ABOUT THIS TASK:
The lines to transcribe begin with the one containing "Change country from Pakistan" and end with the last line below; reproduce them exactly, without the pictures.

[[ DATA SHOWN open ]]

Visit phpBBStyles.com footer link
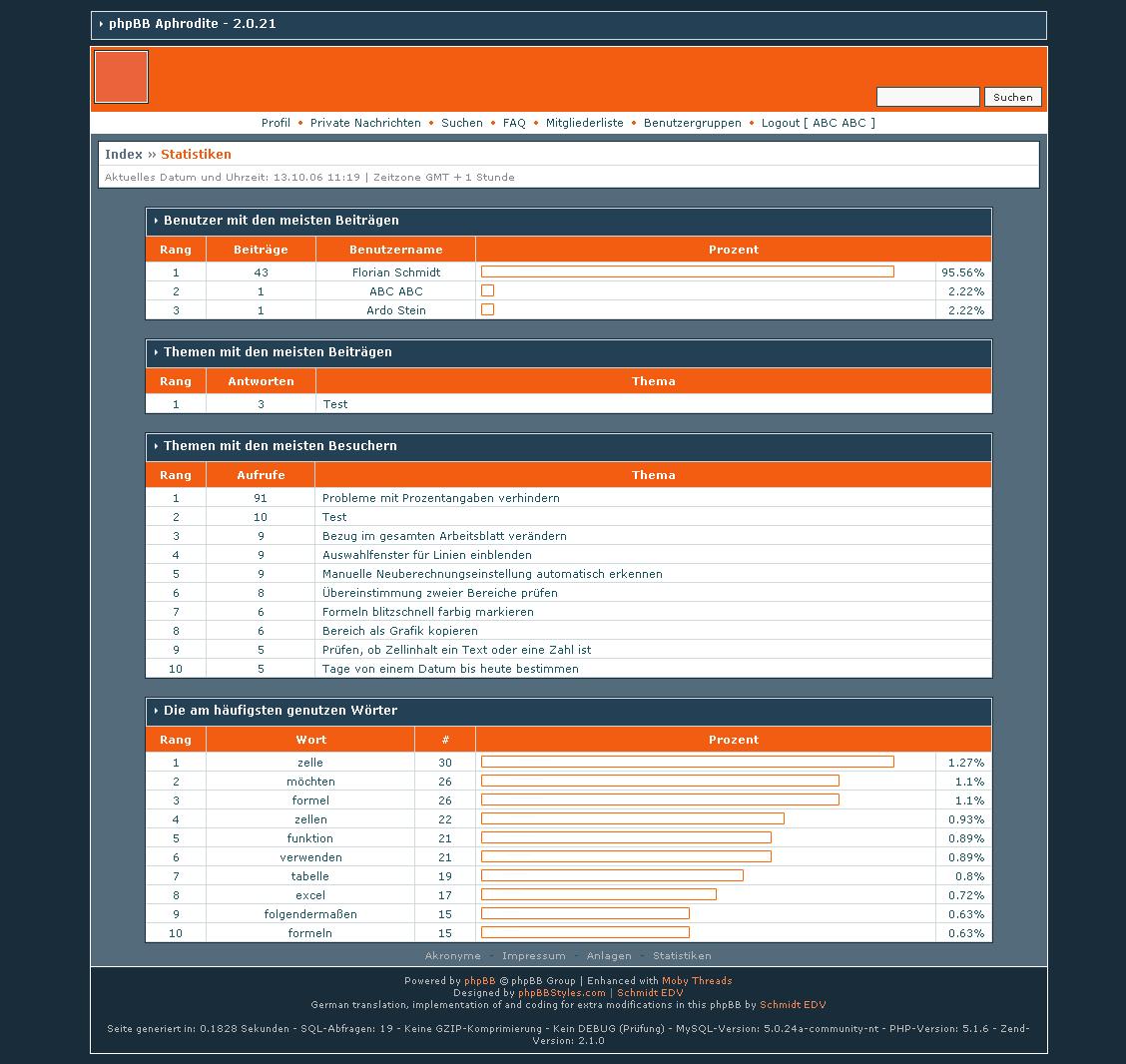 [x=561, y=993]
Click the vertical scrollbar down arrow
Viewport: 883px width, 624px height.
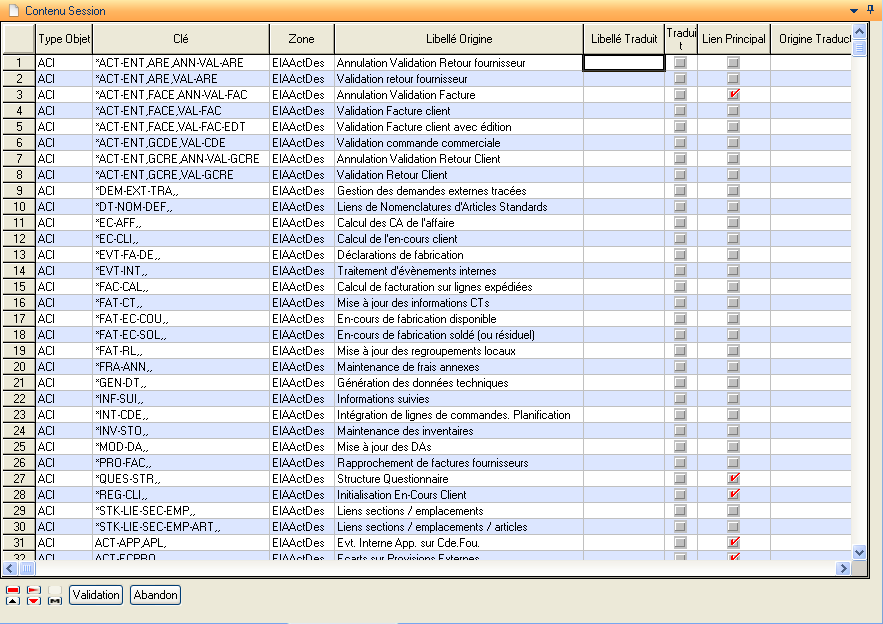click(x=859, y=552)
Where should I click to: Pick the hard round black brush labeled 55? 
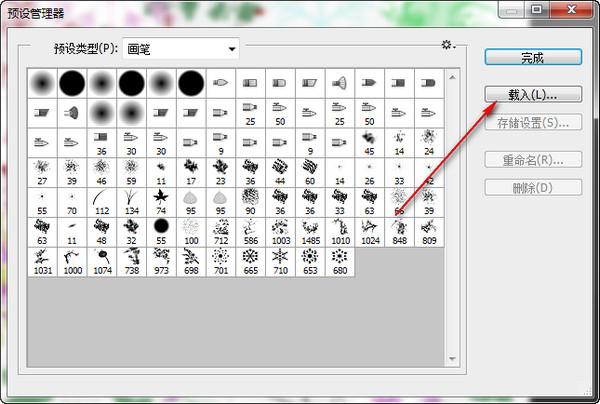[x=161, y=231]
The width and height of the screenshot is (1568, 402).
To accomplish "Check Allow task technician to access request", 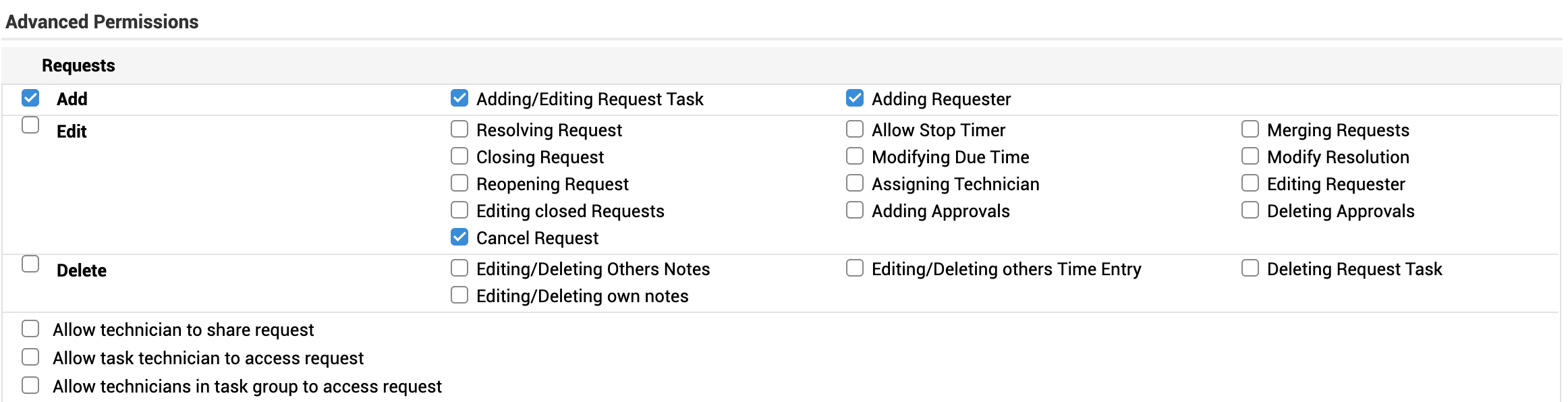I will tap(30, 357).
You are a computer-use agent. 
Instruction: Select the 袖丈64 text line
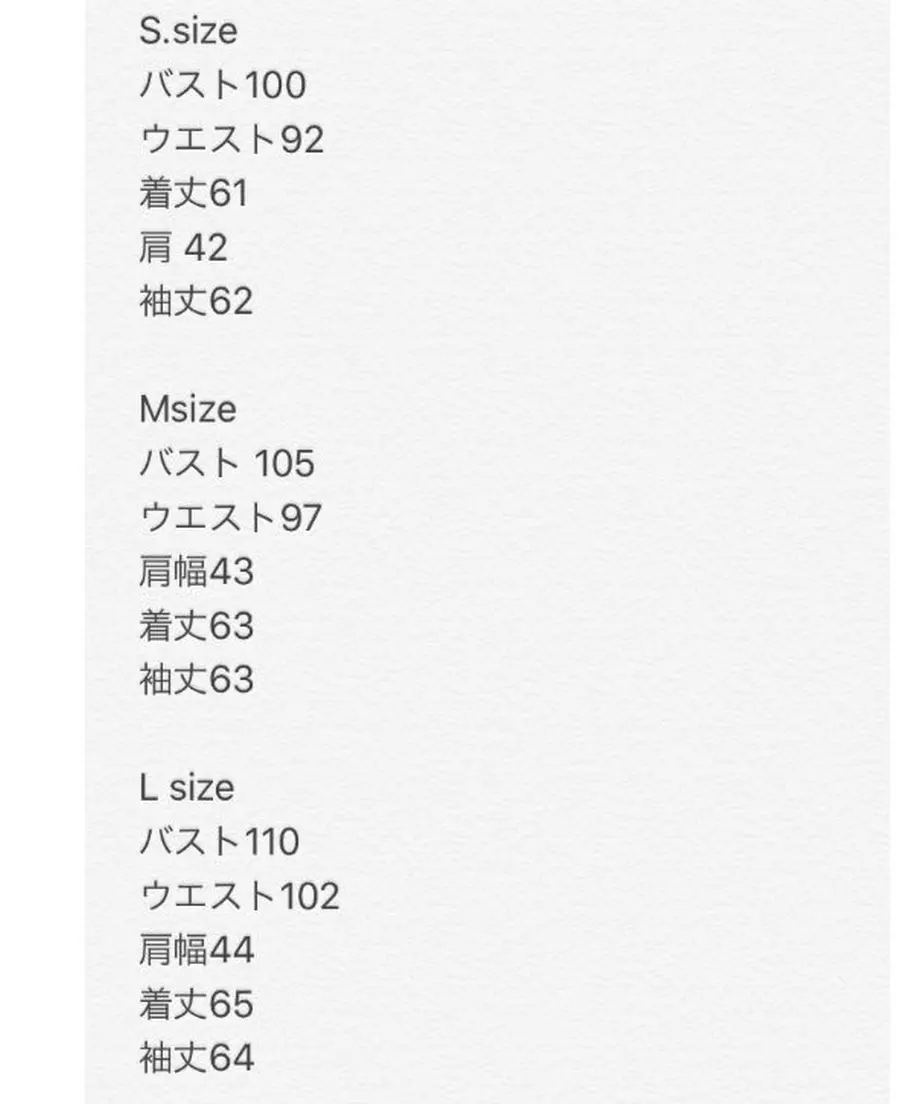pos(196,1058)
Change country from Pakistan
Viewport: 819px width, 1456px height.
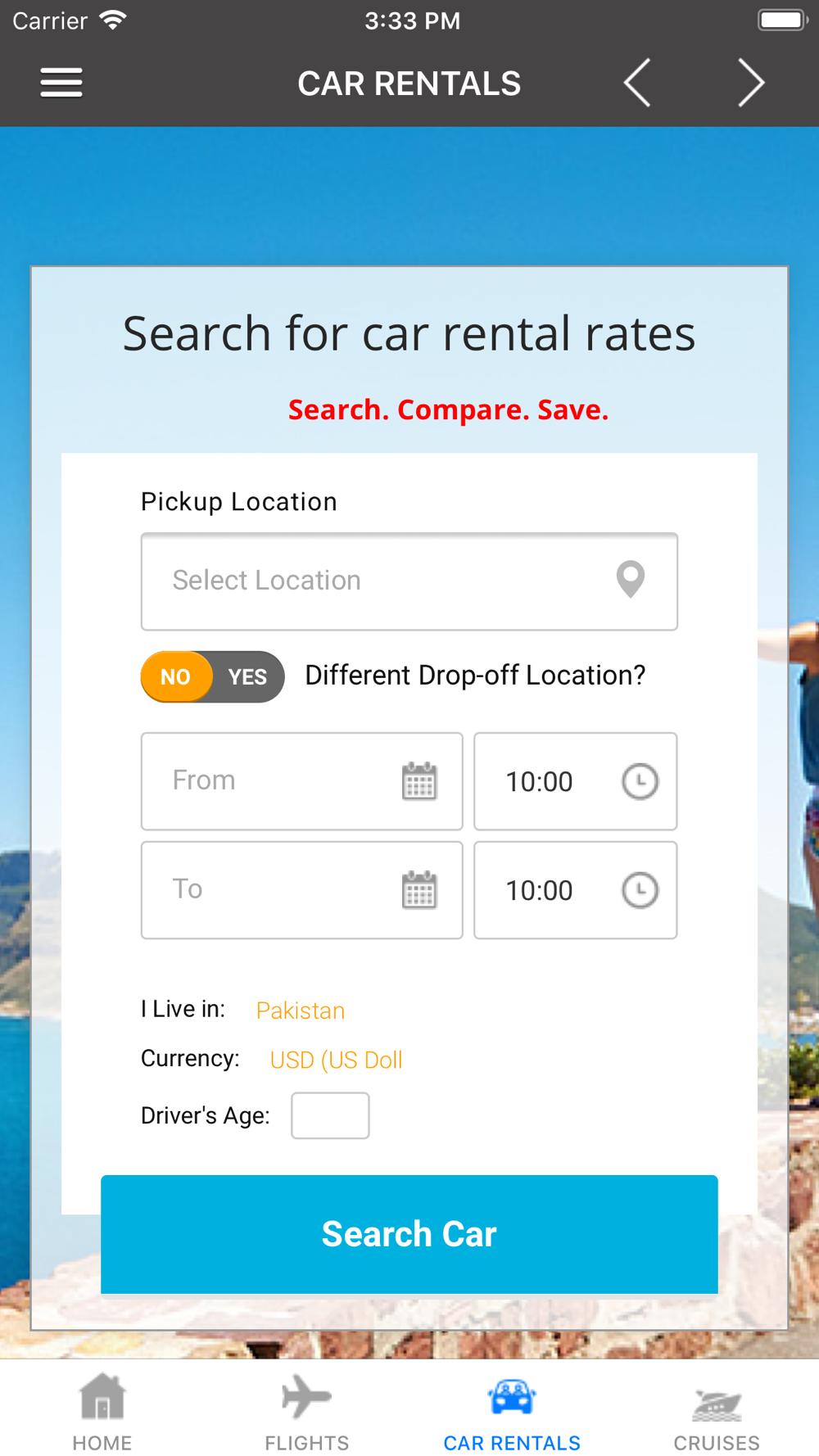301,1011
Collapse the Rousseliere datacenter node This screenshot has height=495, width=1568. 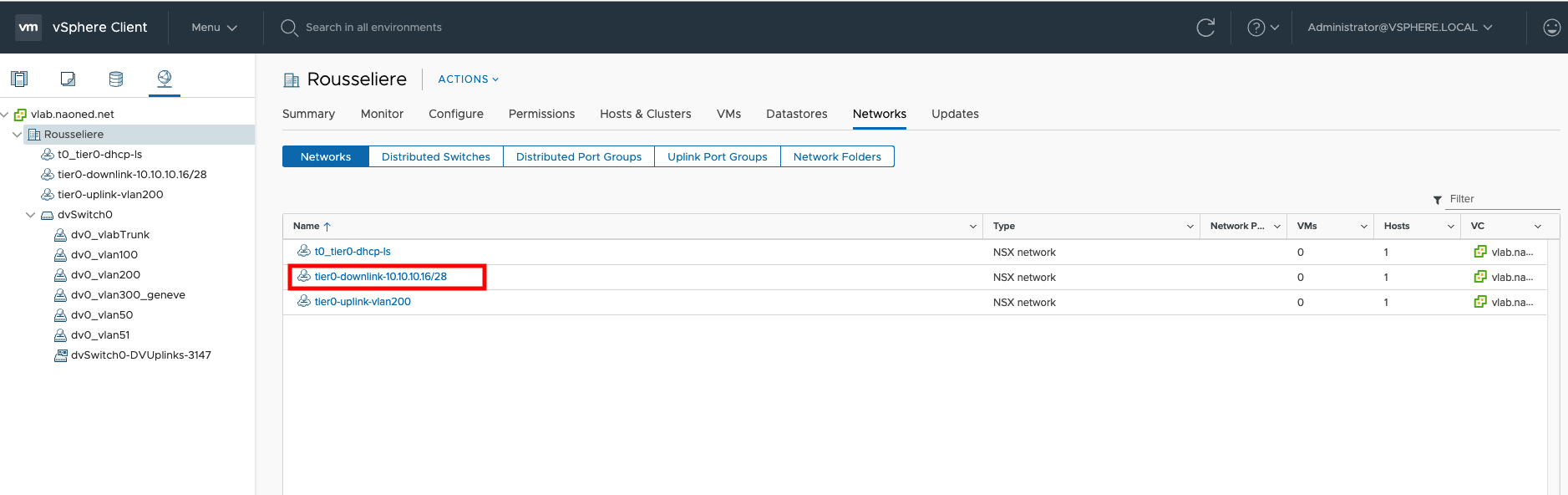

[[ DATA SHOWN closed ]]

RESULT OF THE EXERCISE:
Change country from Pakistan
Viewport: 819px width, 1456px height.
301,1011
Collapse the Rousseliere datacenter node This screenshot has height=495, width=1568. 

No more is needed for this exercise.